AUTO CONSTITUCIONAL 0253/2014-RCA
Tribunal Constitucional Plurinacional de Bolivia

AUTO CONSTITUCIONAL 0253/2014-RCA

Fecha: 25-Sep-2014

II.2. Legitimación activa para la presentación de amparo constitucional

        El art. 52 del CPCo, dispone que la acción de amparo puede ser interpuesta por: “1. Toda persona natural o jurídica cuyos derechos estén siendo restringidos, suprimidos o amenazados, de serlo, directamente u otra en su nombre con poder suficiente; 2. El Ministerio Público; 3. La Defensoría del Pueblo; 4. La Procuraduría General del Estado; y, 5. La Defensoría de la Niñez y Adolescencia”.

Respecto al primer grupo de personas, señala que puede interponer la acción toda persona natural o jurídica, o bien, puede hacerlo un tercero en representación de las anteriores, pero indefectiblemente debe asumir dicho mandato en virtud a la otorgación de un poder específico que expresamente señale que en representación de la persona natural o jurídica, se encuentra facultada para plantear la acción constitucional.

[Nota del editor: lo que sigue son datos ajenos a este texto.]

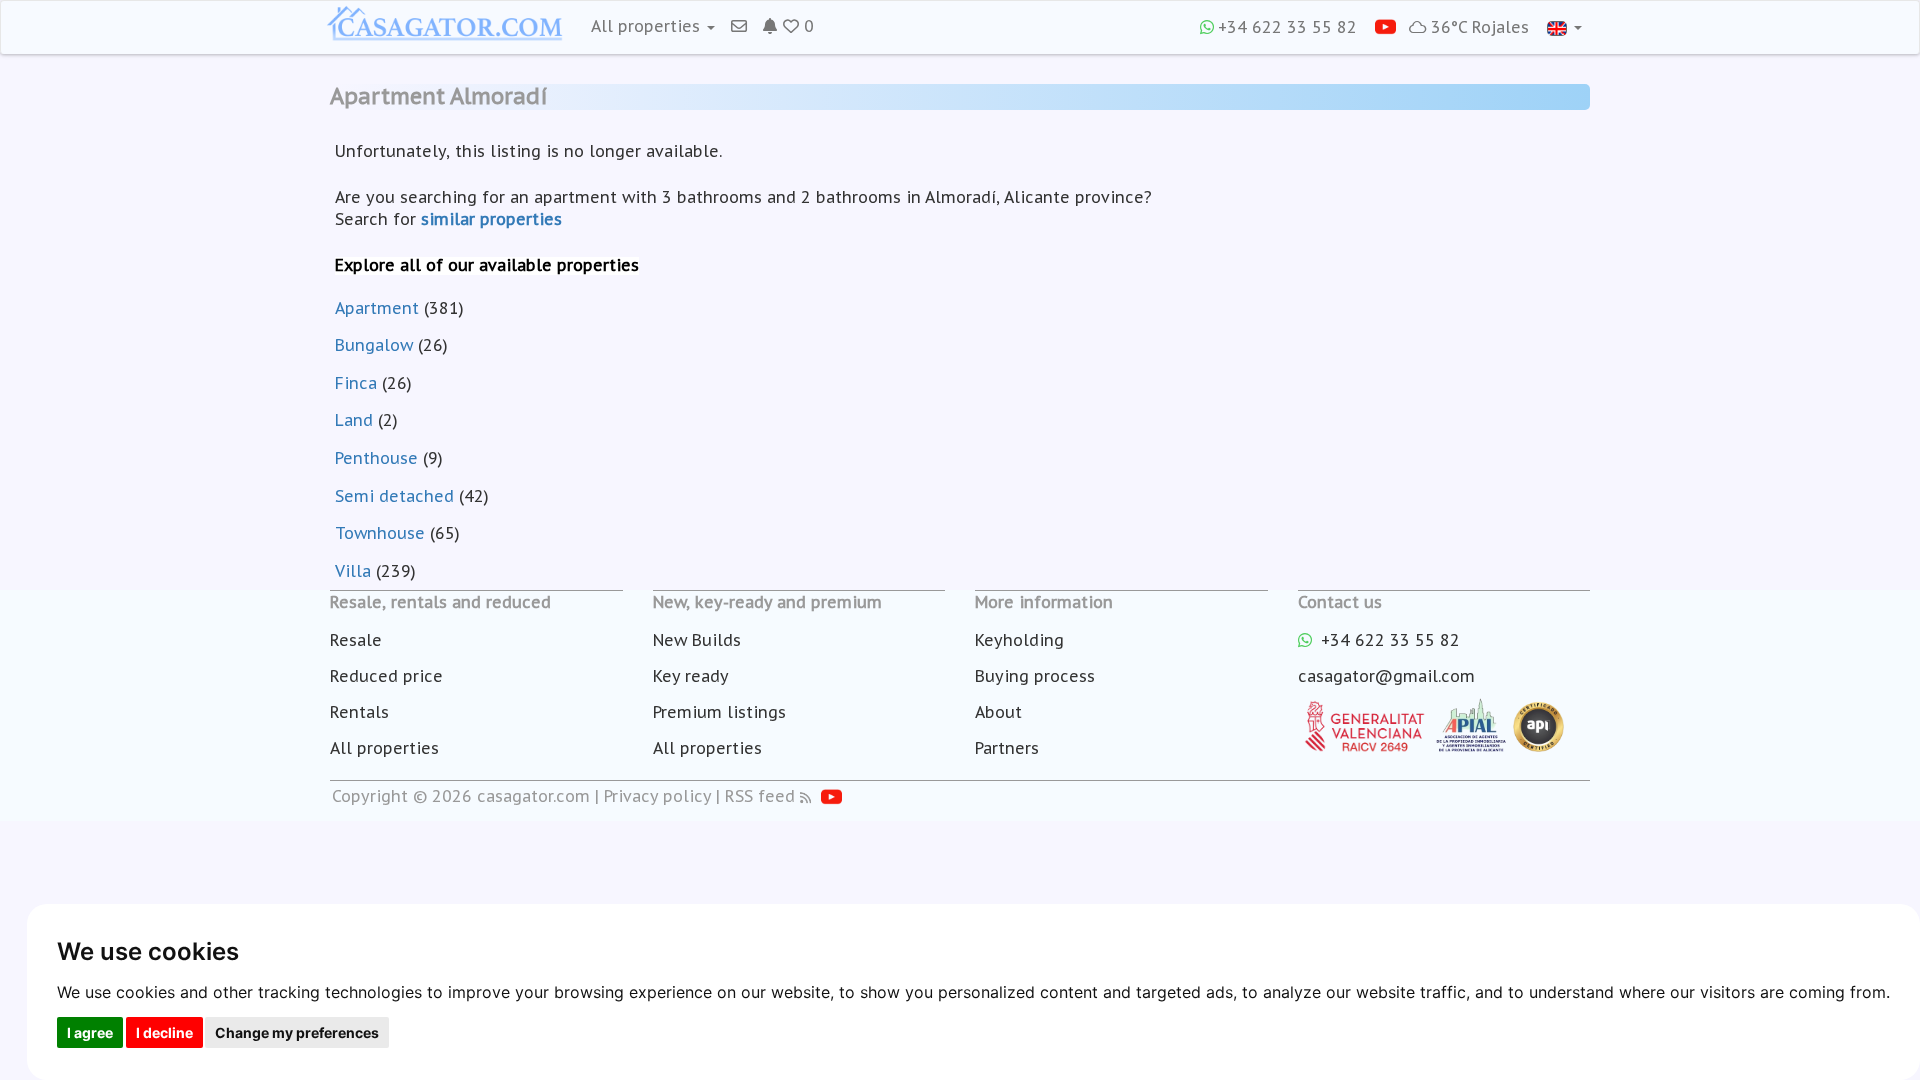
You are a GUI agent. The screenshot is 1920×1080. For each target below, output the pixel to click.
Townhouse (380, 533)
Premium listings (719, 712)
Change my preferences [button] (297, 1032)
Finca (356, 383)
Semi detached (394, 496)
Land (354, 420)
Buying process (1035, 676)
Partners (1007, 748)
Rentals (359, 712)
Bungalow (374, 345)
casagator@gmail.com (1386, 676)
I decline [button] (164, 1032)
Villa (353, 571)
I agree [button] (90, 1032)
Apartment (377, 308)
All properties (384, 748)
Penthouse (376, 458)
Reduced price (386, 676)
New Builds (697, 640)
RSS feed (760, 796)
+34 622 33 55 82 (1287, 27)
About (998, 712)
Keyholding (1019, 640)
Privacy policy (657, 796)
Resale (356, 640)
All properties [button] (648, 26)
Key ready (691, 676)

No obstante lo señalado, cuando se trata de personas jurídicas, este Tribunal, da por válida la interposición del amparo constitucional, de quien presenta la acción por sí mismo, como también en representación de la persona jurídica; en este último caso, siempre y cuando se trate de su representante legal, así no tenga poder expreso, conforme lo entendió la SC 0388/2005-R de 15 de abril, en la que se refirió lo siguiente: “…una efectiva protección de los derechos y garantías fundamentales en la vía judicial, requiere allanar al trámite de formalismos y exigencias no previstas por el orden constitucional, siendo así que el poder suficiente a que hace referencia el art. 19.II de la CPE, alude a los casos en los que tanto personas naturales como jurídicas otorgan dicho poder para la presentación del amparo en los casos en que terceros actúen en representación del titular de los derechos afectados, caso en el cual es exigible poder expreso, pero no así tratándose del representante legal de una persona jurídica, quien por el sólo hecho de serlo, se encuentra lo suficientemente legitimado para acudir ante la jurisdicción constitucional cuando existe restricción o amenaza de los derechos y garantías del ente al que representa, aunque sus Estatutos no le otorguen expresamente dicha facultad. Consecuentemente, lo precedentemente expuesto entraña una reconducción de la línea jurisprudencial contenida en la SC 134/2004-R”.